Situated within critical linguistics and critical discourse studies, my research is based upon the premise that prevalent constructions of both aspects of the living world and our relationship with the natural world, what one might refer to as discourses, or discursive themes, have the power to naturalise and normalise certain perspectives on nature and thus can shape our understandings not only of wild animals and the living world more broadly but also our own species and our place on this planet. This era in which our species presides over ecological destruction and the 6th mass extinction, brings about a particular urgency and importance to our ability to understand, expose and challenge discursive constructions that marginalise, diminish and dichotomise wild animals and more broadly, non-human others in general and construct them as mere resource.
I am also interested in environmental and animal ethics, ecocriticism, environmental humanities, and discourses on environmentalism and our relationship with the non-human natural world. Other (although related) academic interests involve eco-critical investigations into rewilding, cryptozoology, and monster studies.

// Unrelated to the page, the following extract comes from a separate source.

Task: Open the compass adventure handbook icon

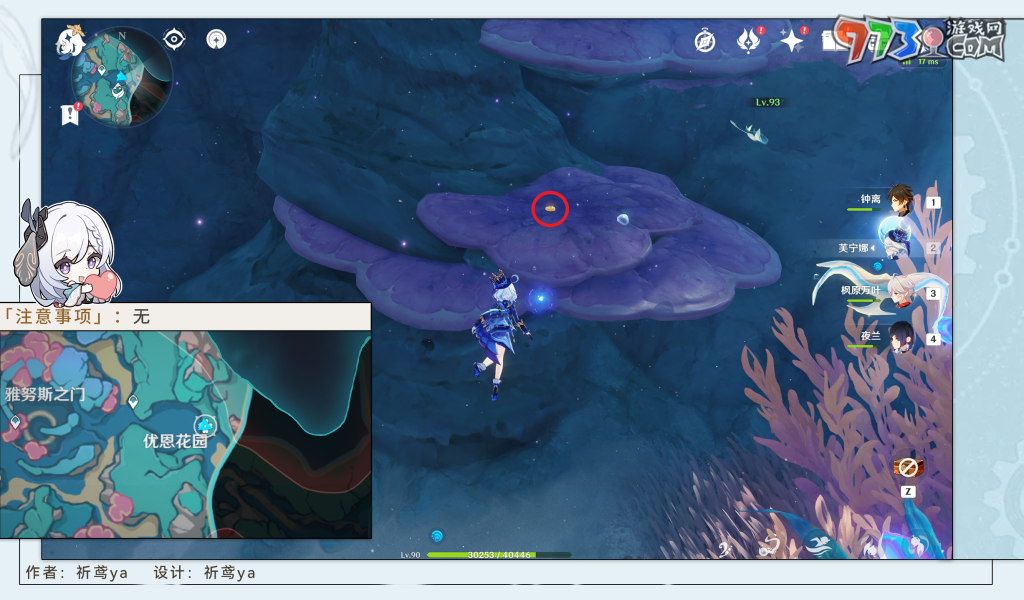Action: tap(705, 41)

In terms of methodology, my research interests centre primarily on the broad field of critical discourse studies. In relation to this, I am interested in how the use of linguistic frameworks and a hermeneutical approach can be drawn on and applied to language in use in order to carry out a wide range of investigative tasks, such as understanding how texts come to mean, interpretation, exposing underlying ideational perspectives and socially shared knowledge and belief, and an attempt to understand both the mental models of the language user and how language in use might shape those of the receiver/interpreter.

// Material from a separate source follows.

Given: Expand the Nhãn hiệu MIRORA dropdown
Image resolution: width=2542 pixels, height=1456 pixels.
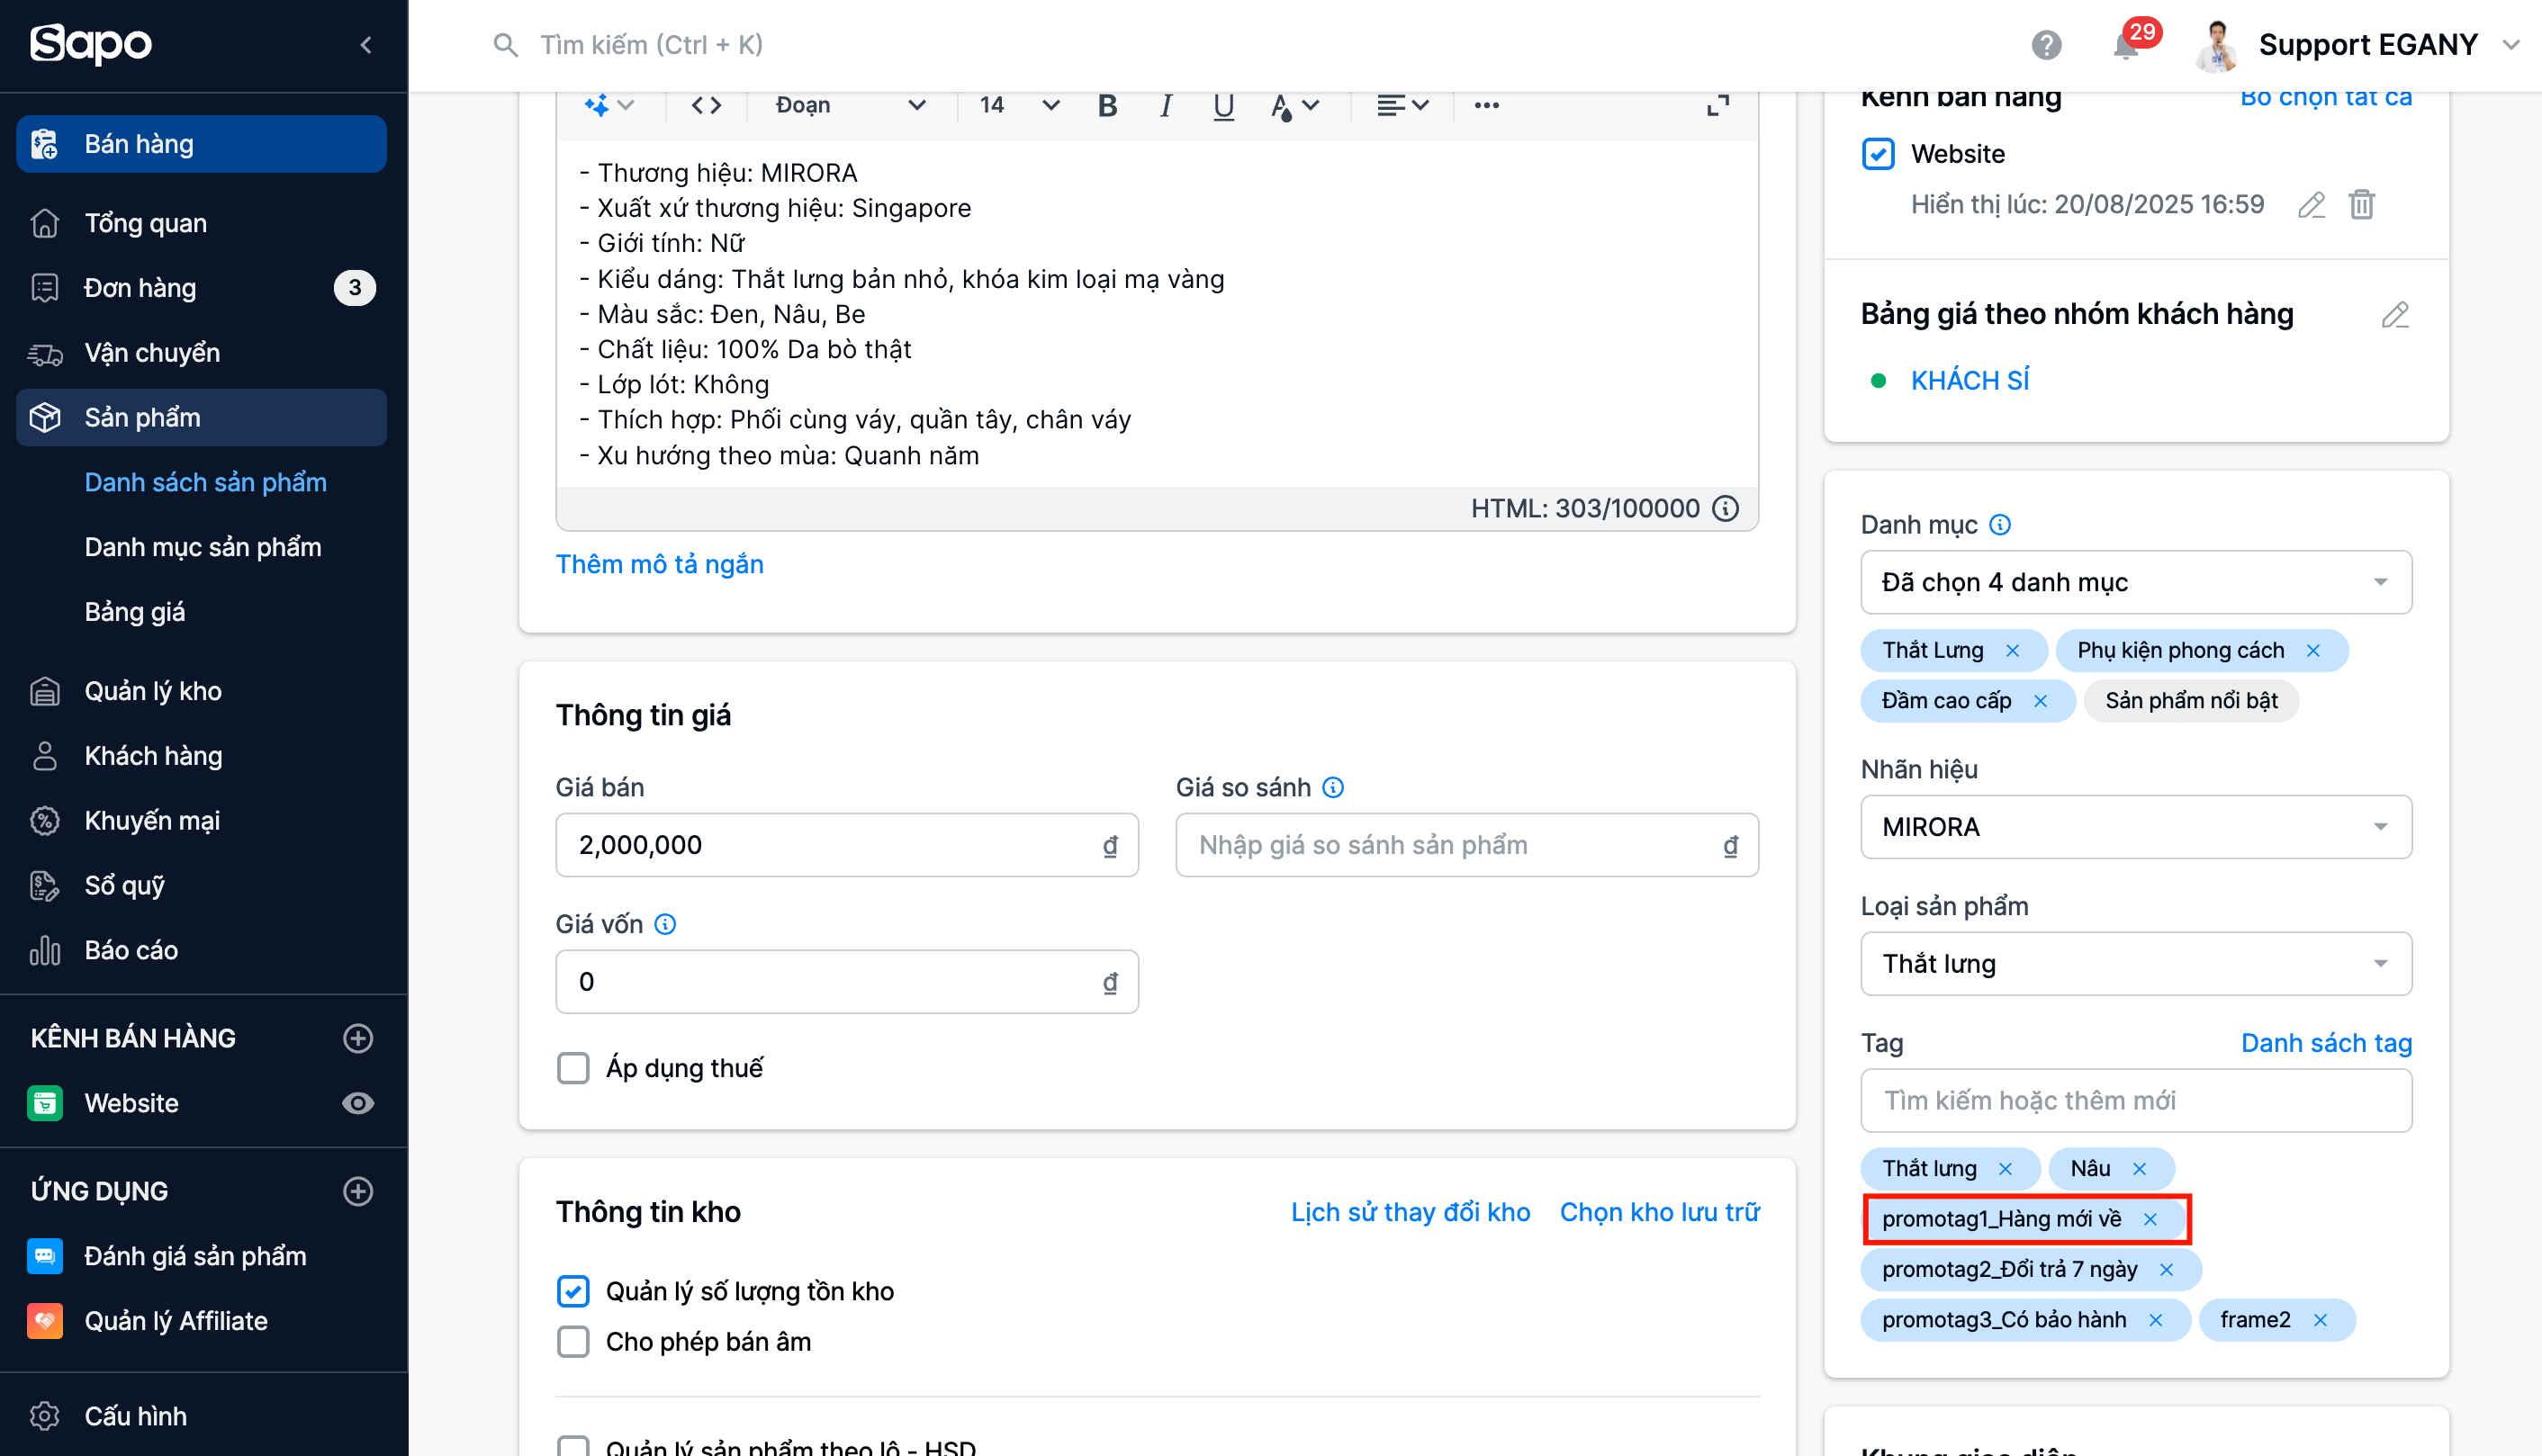Looking at the screenshot, I should click(2135, 827).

Additional particular pedagogical interests involve Michael Halliday’s concept of the use of language as a mediator for content learning in addition to the relevance of language structure and use to the development of mental schema to represent reality.
Many of these strands converge in my research, which currently focuses on the use of a qualitative socio-cognitive critical discourse approach in conjunction with eco-critical discourse analysis and the application of hermeneutics in order to analyse the ecological discourse position held by the Swedish Environmental Protection Agency (Naturvårdsverket) in relation to wild animals. As the main government agency in Sweden that is responsible for proposing and implementing environmental policies, Naturvårdsverket’s strategy documents on Swedish wildlife carry a strong high degree of authority as well as a normative aspect in terms of how wild animals should be understood and conceptualised.
By applying a detailed ecolinguistic analysis of the repeated and related discursive structures present within a key public strategy document, I am currently researching how the Swedish Environmental Protection Agency draws on particular environmental discourses in order to linguistically construct not only wild animals in particular ways, but also how we should orientate towards them. I look at how the fluid nature of the phrase ‘sustainable development’ is appropriated and put to use in order to persuade us to take on a very specific view of wild animals and the Swedish ecological commons.